Input records ::
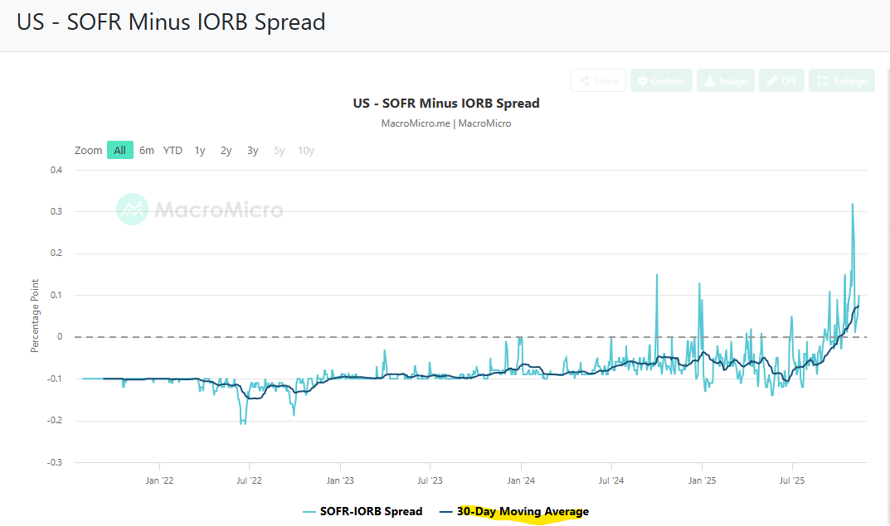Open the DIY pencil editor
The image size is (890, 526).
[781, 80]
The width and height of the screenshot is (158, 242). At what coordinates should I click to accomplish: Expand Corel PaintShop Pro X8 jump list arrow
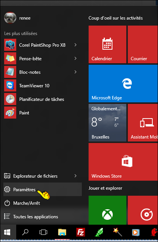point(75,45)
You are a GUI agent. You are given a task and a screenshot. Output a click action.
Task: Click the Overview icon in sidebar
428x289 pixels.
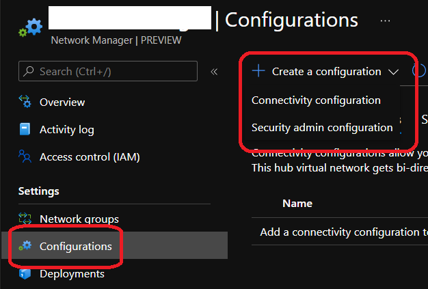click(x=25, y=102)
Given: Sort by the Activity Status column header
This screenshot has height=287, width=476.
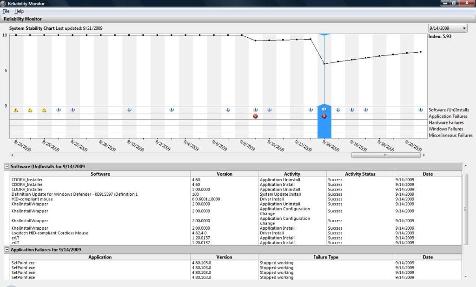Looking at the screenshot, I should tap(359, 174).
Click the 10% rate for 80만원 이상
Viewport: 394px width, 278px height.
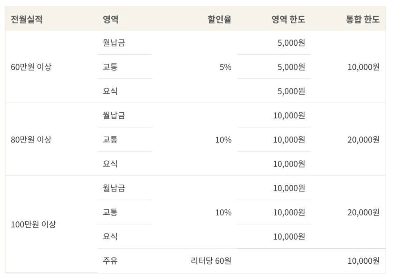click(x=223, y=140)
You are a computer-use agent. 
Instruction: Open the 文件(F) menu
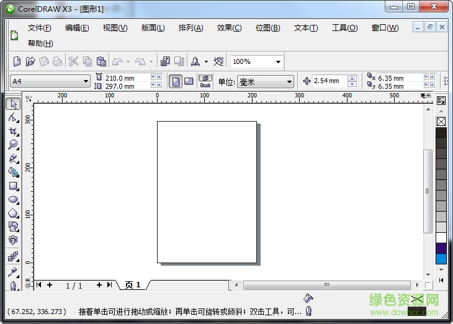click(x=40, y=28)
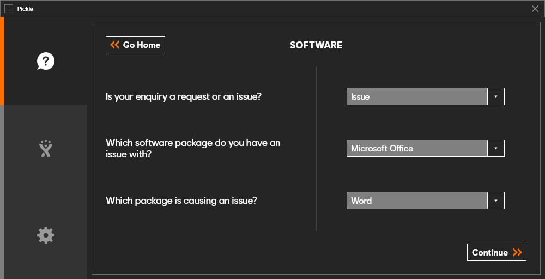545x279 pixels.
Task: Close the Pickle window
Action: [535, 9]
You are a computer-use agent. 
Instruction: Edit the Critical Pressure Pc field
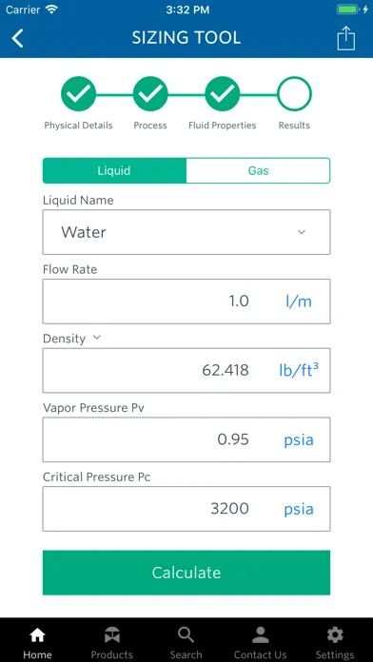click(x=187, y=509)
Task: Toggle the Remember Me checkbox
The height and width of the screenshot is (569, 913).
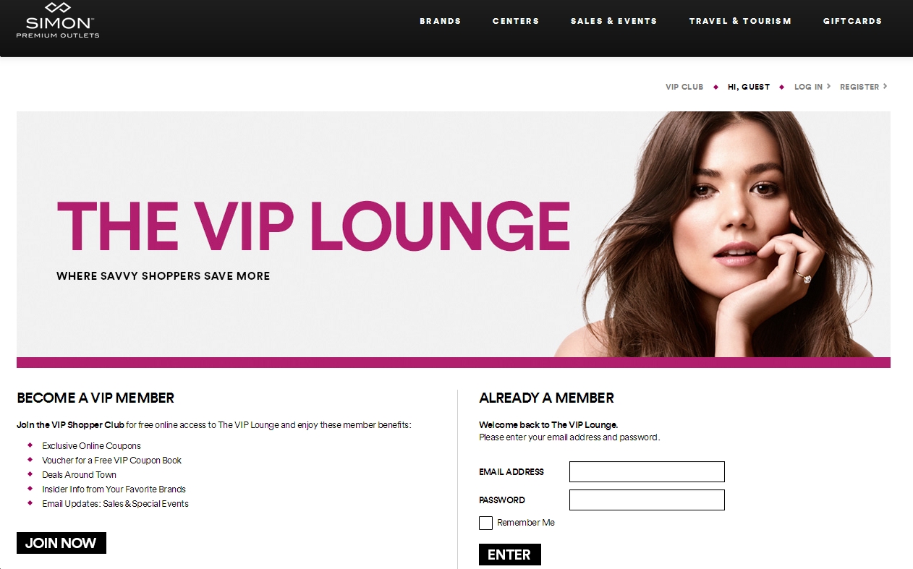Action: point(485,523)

Try it :: All lines from the one containing "The height and" to the last line of the data above, both included, should be printed exactly, and the pictures should not appear.

Your response ::
The height and width of the screenshot is (569, 913).
Action: point(485,523)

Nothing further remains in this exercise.